* [Task]:
Exclude the pictures, then copy word for word the lines running from the beginning of the records through the line with "This screenshot has height=568, width=999.".

* [Stored records]:
──────────────────────────────

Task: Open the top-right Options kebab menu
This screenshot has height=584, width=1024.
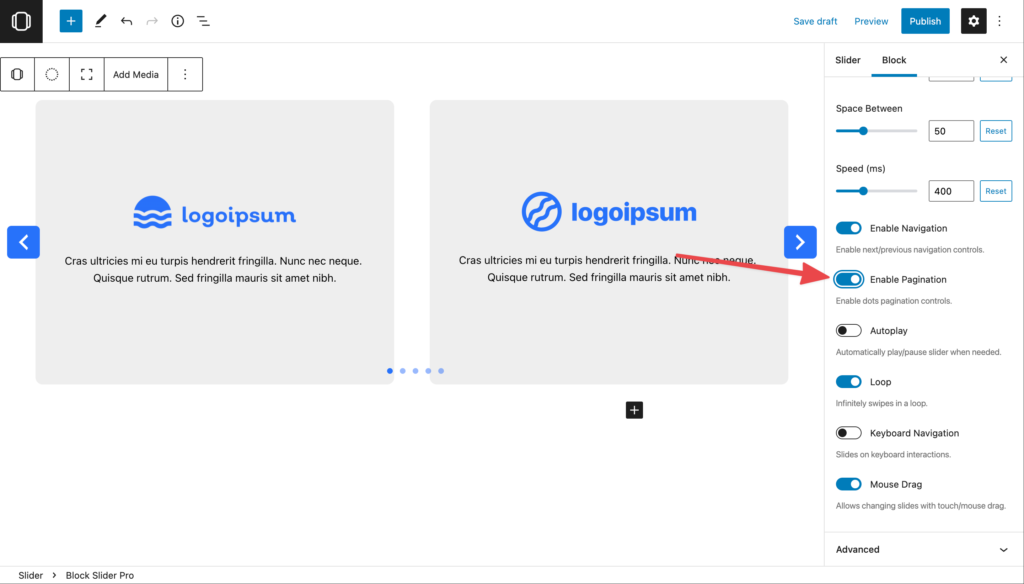Action: click(999, 21)
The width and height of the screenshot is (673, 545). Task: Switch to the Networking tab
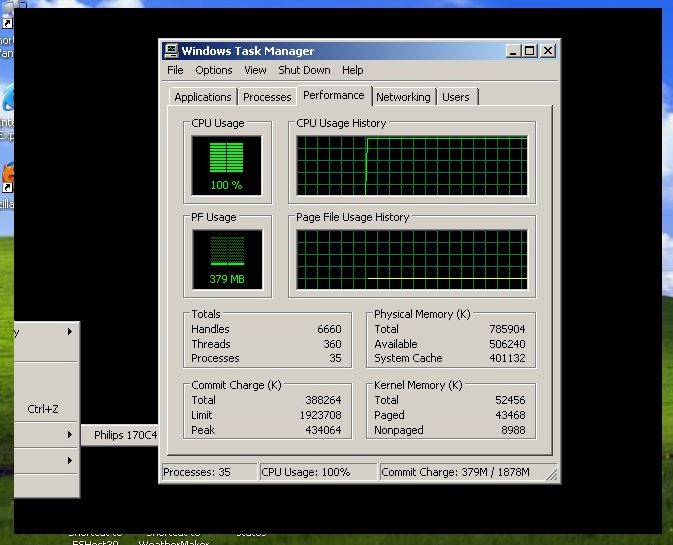coord(403,97)
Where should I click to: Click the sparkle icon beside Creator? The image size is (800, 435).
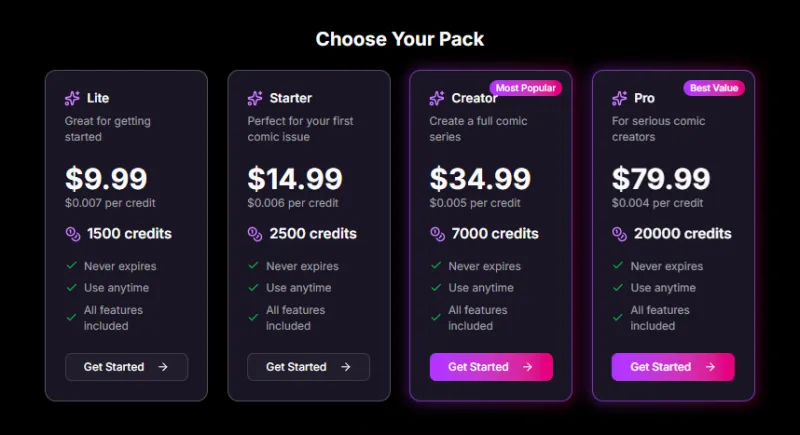point(437,98)
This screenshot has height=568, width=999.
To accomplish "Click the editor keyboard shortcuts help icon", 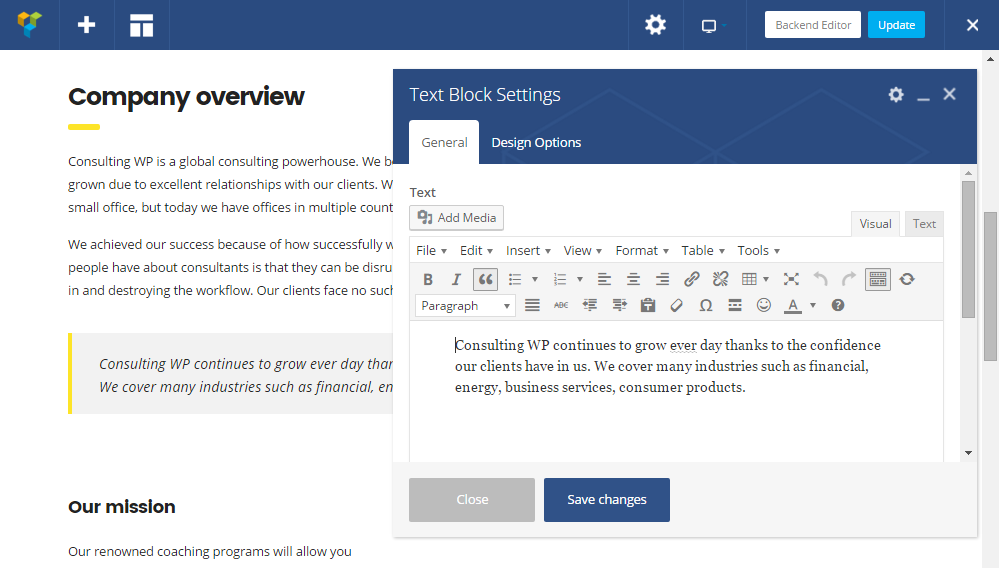I will tap(838, 305).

──────────────────────────────

* [Expected answer]:
Task: Open the top-right Options kebab menu
This screenshot has height=584, width=1024.
Action: click(999, 21)
The width and height of the screenshot is (673, 545). Task: Switch to the Networking tab
coord(403,97)
Where should I click to: Click the sparkle icon beside Creator? The image size is (800, 435).
point(437,98)
This screenshot has height=568, width=999.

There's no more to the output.